**YOUR INSTRUCTIONS**:
Reproduce verbatim the stretch of the data from the line containing "Screen dimensions: 1300x750" through the line containing "Action: pyautogui.click(x=920, y=340)", including both of those lines, and omit the pictures from your answer.

**MATERIAL FOR THIS TASK**:
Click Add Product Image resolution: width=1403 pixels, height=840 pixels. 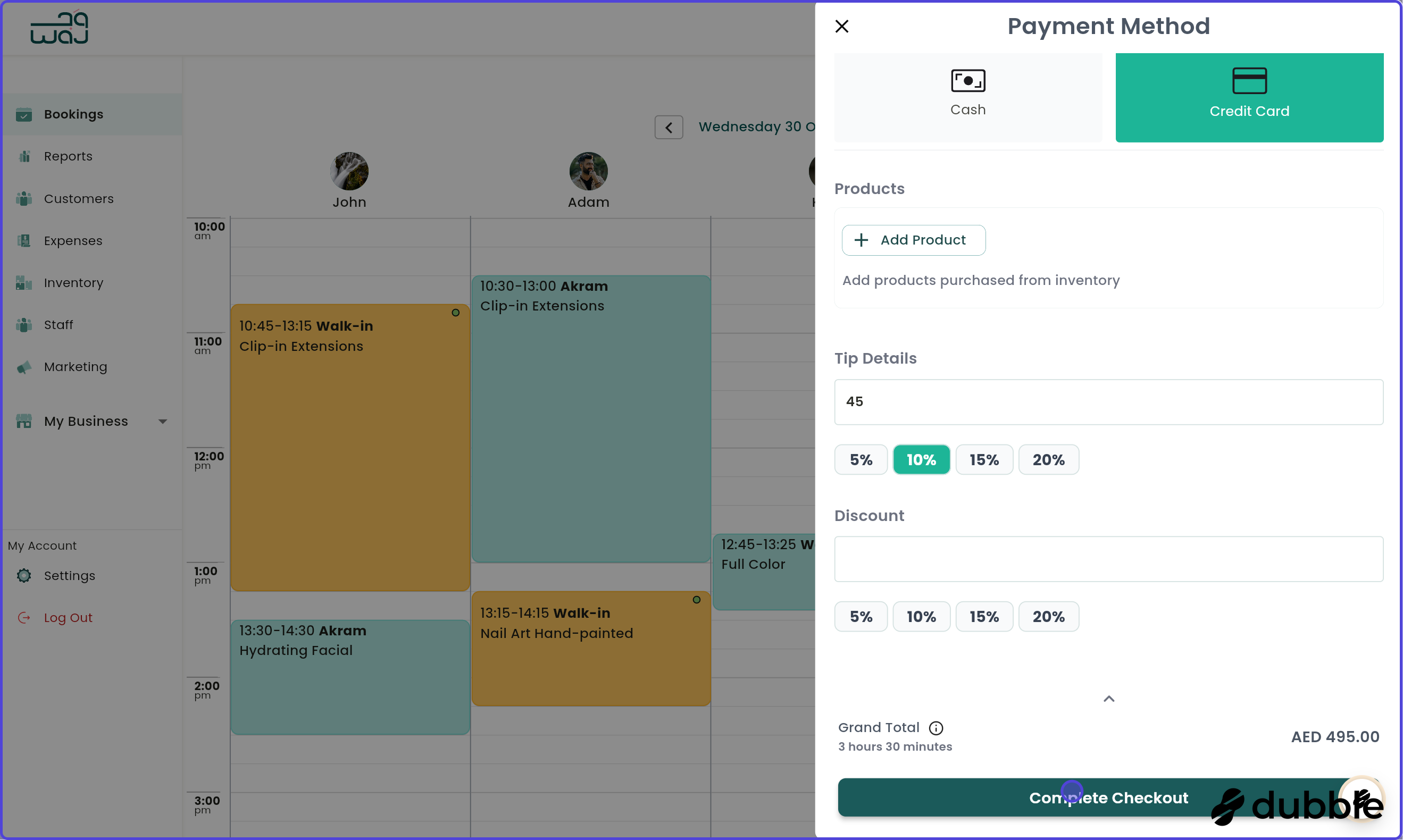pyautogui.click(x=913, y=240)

---

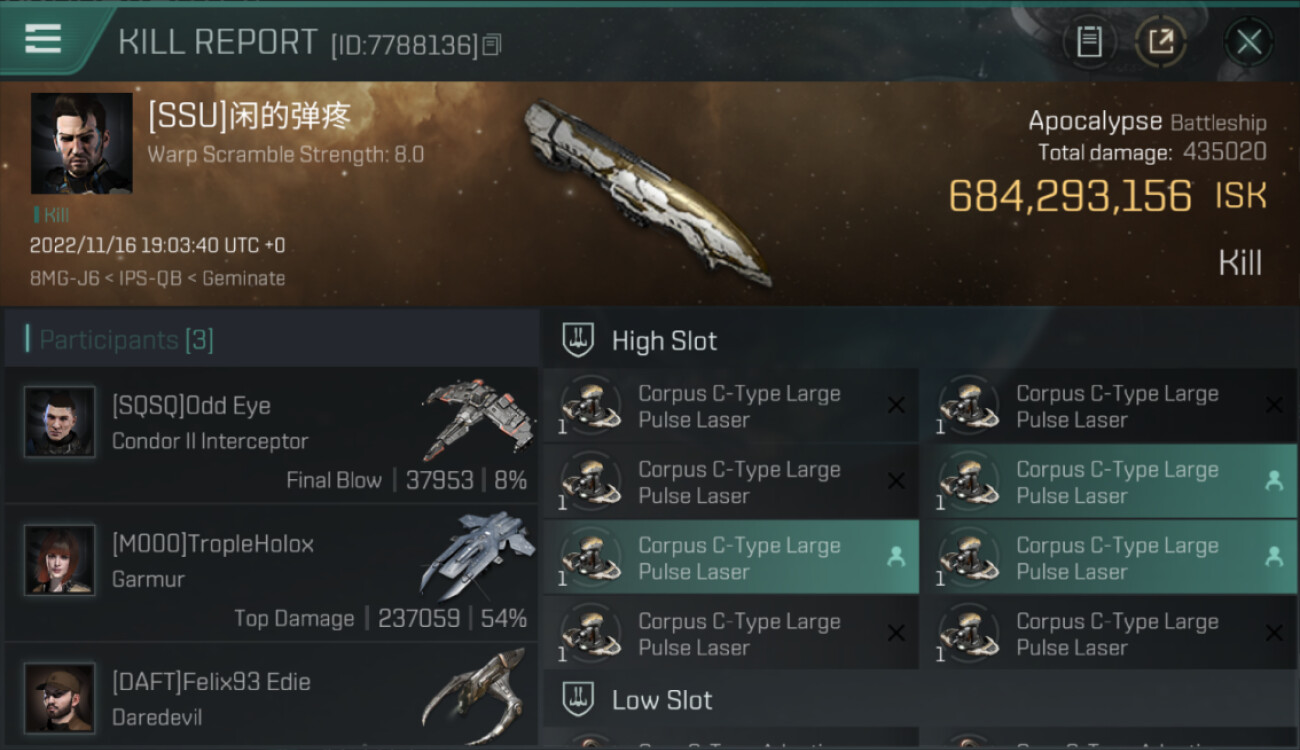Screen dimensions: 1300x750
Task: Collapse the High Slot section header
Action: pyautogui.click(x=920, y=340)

==

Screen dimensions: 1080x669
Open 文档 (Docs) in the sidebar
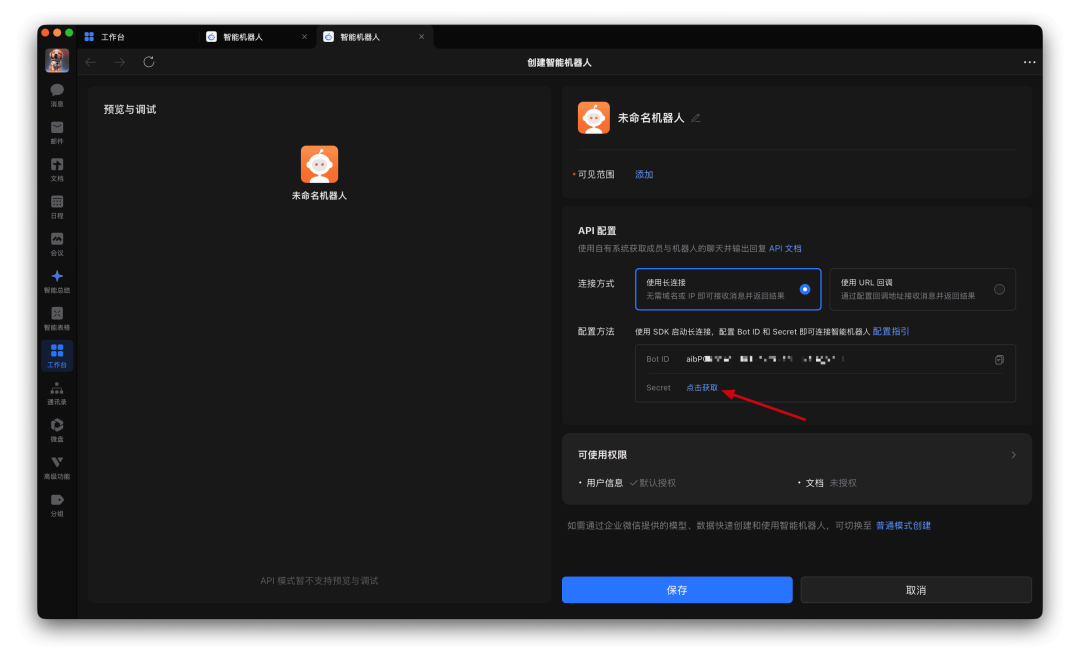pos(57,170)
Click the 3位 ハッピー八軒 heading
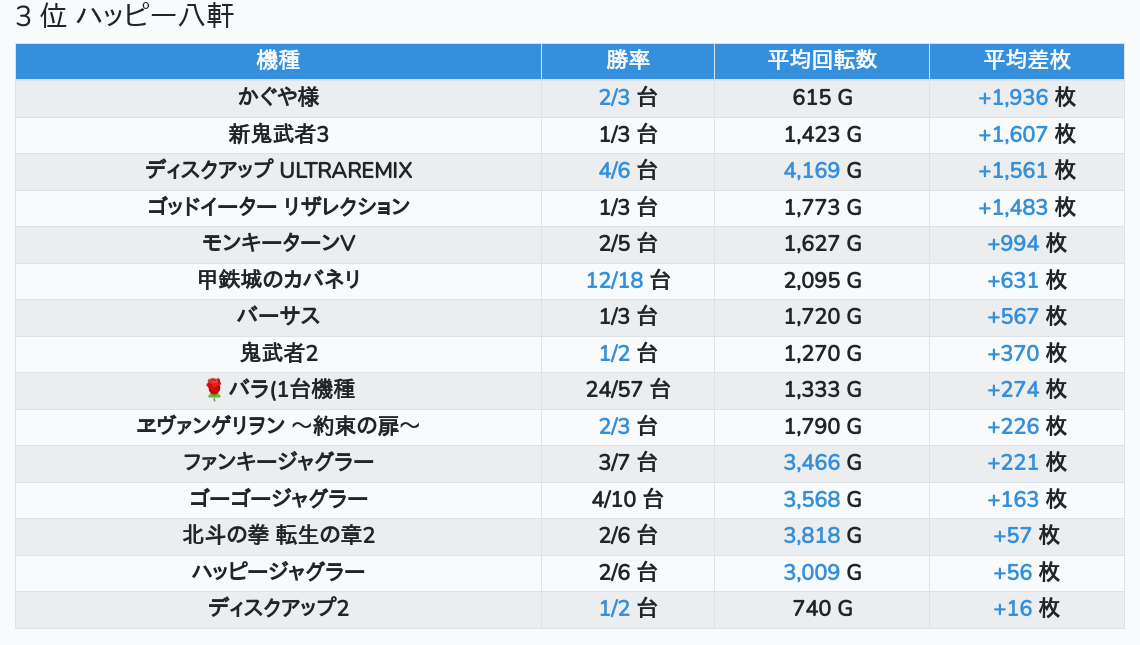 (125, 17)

**EXPECTED OUTPUT**:
Screen dimensions: 1300x750
Task: Collapse the High Slot section header
Action: pyautogui.click(x=920, y=340)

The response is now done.